TASK ITEM: All lines after the one containing "contact us (989, 11)" are needed, along with that line itself. Please repeat them exactly through the end of the entries.

AVAILABLE DATA:

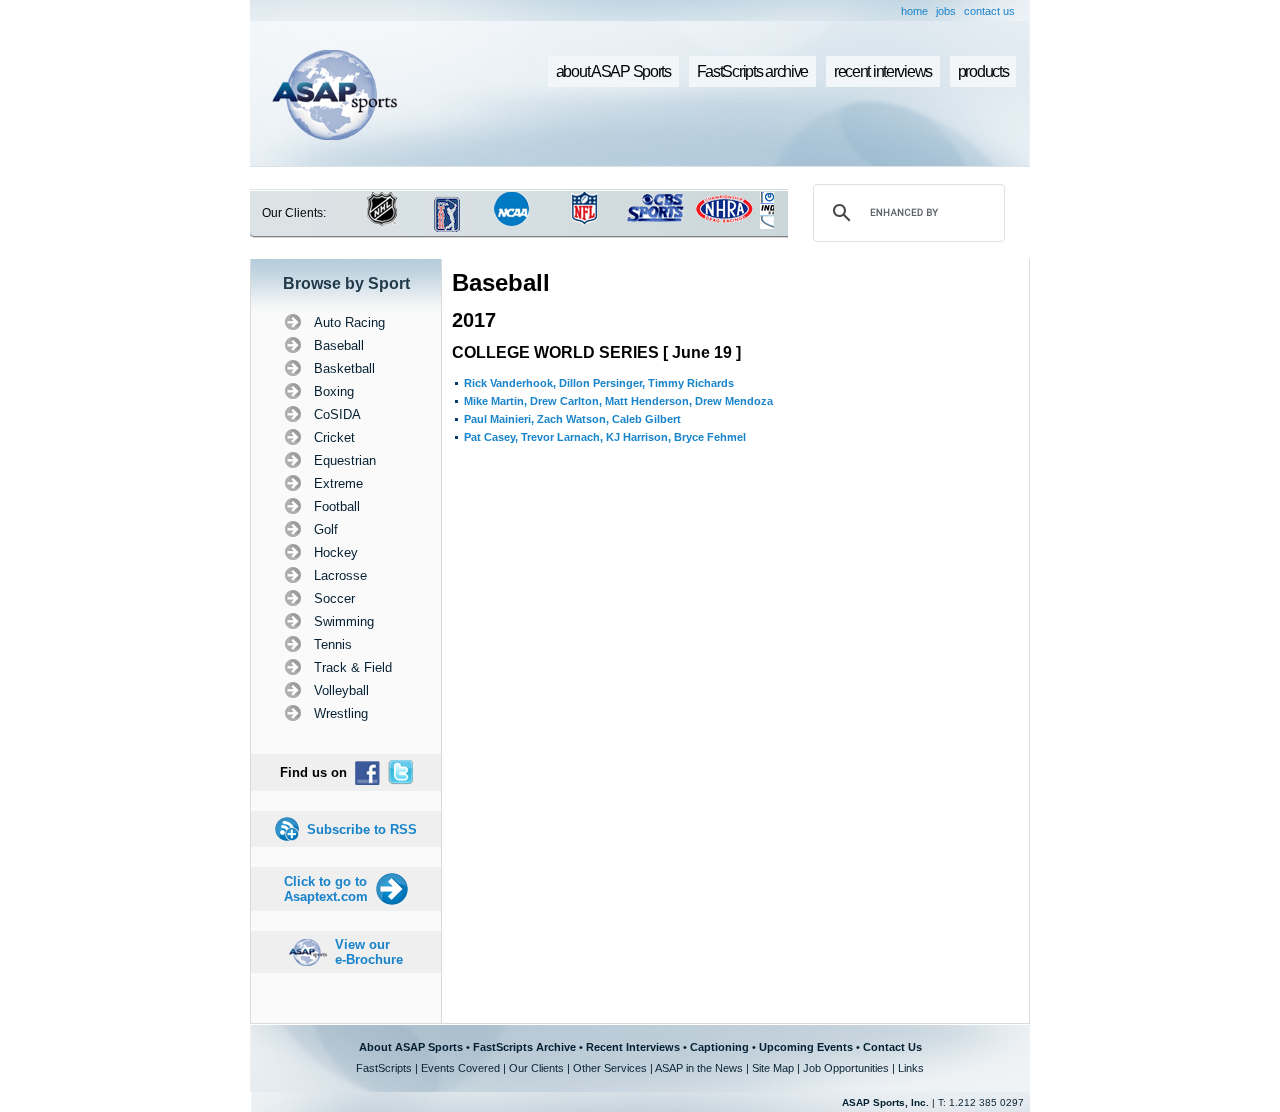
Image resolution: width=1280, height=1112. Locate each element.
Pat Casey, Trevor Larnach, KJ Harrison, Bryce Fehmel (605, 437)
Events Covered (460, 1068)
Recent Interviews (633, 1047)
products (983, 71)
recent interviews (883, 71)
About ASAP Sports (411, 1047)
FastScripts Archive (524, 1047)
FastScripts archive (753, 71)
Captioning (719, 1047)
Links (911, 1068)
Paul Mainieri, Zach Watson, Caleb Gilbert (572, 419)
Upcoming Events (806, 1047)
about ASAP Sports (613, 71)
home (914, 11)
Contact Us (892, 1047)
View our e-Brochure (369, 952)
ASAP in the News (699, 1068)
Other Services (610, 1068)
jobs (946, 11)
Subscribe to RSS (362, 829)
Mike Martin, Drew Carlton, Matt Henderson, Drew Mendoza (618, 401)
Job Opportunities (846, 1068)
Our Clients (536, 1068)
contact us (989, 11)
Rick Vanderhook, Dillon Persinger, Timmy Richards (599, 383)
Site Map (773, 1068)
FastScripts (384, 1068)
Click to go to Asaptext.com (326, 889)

REPLY:
contact us (989, 11)
Rick Vanderhook, Dillon Persinger, Timmy Richards (599, 383)
Site Map (773, 1068)
FastScripts (384, 1068)
Click to go to Asaptext.com (326, 889)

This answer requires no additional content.